Dayton coughed, tried to think of something that would break the tension.
 
“They’re… they’re not poisonous, right?”
 
“The rahk? No. They don’t need to be.”
 
“No, I meant the eggs. I don’t want my dinner to kill me.”
 
Cara seemed to revive a bit at the weak joke. She took a step out from Dayton’s shadow, letting the firelight caress her cheeks and collarbone with kisses of warmth. “Yes, they should be fine. Can’t imagine why not, anyway.”
 
“That’s very encouraging,” Dayton drawled, and Cara unbent enough for a small chuckle. 
 
“You owe me a new cooking stick,” he added. 
 
Cara offered him the branch she’d pried from the dead kaprid’s needle teeth.
 
“You can keep that one.”
 
Cara shrugged and tossed it into the river. It plopped in the water, the monster’s ichor washing off with the wavelets. 
 
“I’ll find you another, then—assuming the eggs you had cooking already aren’t burnt to cinders.”
 
Dayton yelped. He scurried back to the fireside and tilted the pan to view the rather blackened contents. “It’s good that I saved these three eggs, then.” 
 
He winced then at the phrasing, but Cara didn’t seem to notice his misstep.
 
“There’s also jerky in the supplies. That should’ve survived the river, even if the bread is toast now.” 
 
Dayton was startled into a laugh at the dry bit of humor, and Cara smiled despite herself. “Okay, maybe it’s not toast yet, but let me see if we can salvage it anyway.” 
 
Cara moved back to the boat and its damp cargo.
 
Dayton turned back to the pile of kaprid eggs beside the fire. He considered them for a moment, wondering at the difference between his response to the eggs as opposed to the aborted hatchlings. 
 
When is something alive, he wondered, and when is it just… potential? 
 
The monks of Riana and Luarin taught that all life was sacred and should be protected, except in the direst of circumstances. 
 
Those who followed the Morgana and Cern were less… sentimental about such things. 
 
Two for, two against.
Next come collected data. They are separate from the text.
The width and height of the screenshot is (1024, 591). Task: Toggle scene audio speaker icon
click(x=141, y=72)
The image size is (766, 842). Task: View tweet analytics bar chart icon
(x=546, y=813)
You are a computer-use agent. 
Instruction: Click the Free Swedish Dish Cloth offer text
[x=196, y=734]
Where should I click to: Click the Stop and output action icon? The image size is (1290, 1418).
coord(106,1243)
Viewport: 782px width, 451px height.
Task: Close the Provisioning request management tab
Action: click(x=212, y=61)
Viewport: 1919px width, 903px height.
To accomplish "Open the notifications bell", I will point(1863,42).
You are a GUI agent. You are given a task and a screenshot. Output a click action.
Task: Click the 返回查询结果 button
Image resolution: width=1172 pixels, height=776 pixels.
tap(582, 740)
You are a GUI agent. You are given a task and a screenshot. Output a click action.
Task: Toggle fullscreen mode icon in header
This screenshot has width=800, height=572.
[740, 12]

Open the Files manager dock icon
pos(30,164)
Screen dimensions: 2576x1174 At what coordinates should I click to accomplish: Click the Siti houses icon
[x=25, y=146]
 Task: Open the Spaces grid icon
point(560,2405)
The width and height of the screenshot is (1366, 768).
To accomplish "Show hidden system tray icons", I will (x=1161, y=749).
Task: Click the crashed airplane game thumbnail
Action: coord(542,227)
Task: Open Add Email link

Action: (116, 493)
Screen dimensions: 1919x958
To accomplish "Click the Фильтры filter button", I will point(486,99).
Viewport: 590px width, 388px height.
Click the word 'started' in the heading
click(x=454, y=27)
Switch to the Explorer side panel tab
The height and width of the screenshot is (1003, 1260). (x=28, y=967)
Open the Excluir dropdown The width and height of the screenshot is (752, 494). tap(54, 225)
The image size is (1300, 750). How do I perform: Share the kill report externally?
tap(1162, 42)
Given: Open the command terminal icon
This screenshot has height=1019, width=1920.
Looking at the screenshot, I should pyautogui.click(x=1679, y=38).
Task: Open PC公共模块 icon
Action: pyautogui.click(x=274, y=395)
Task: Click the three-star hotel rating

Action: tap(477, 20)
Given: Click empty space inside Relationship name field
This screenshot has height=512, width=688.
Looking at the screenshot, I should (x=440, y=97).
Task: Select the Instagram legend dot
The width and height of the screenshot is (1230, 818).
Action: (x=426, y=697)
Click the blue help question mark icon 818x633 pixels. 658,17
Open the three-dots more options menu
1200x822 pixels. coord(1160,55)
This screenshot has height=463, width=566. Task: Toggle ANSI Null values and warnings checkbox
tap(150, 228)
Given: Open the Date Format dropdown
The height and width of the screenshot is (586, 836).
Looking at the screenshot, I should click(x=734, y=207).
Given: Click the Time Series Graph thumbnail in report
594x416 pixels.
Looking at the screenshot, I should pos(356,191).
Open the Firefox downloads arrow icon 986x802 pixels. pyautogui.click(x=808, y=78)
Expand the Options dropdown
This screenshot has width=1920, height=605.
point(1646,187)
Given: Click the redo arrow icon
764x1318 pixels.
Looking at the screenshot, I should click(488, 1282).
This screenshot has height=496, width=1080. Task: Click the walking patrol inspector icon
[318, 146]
The bright and the dark. Death that was a beginning, and life that was the closing of a door of possibilities. Painful change to prevent stagnation, and the peace that brought corruption. The divine was balance, was opposites-that-weren’t. 
 
And as he meditated on these things, staring at the eggs, he was so absorbed on his inner thoughts that he nearly missed what his eyes were trying to tell him. The shells of the “full” eggs were beginning to buckle.
 
“C-Ca…” He tried to wet his lips, to call for the woman by the boat with her sliver of a sword, but he couldn’t force the shout out of his throat. His chest tightened with anxiety.
 
The top half of the kaprid egg lifted, as if the occupant were peeking to see if the way were clear for it to emerge. 
 
Dayton watched, fascinated, as a clawed hand emerged to pluck a shard from the baby kaprid’s head, as if it were an oddly shaped hat. He stifled a chuckle, and the noise prompted the newborn to turn its delicate head up to face Dayton.
 
The baby monster’s pupils were round, he saw, and surrounded by an acid-yellow iris that almost glowed in the night. 
 
And then he didn’t think anything more, as he and the baby monster drowned in each other’s eyes like reunited lovers.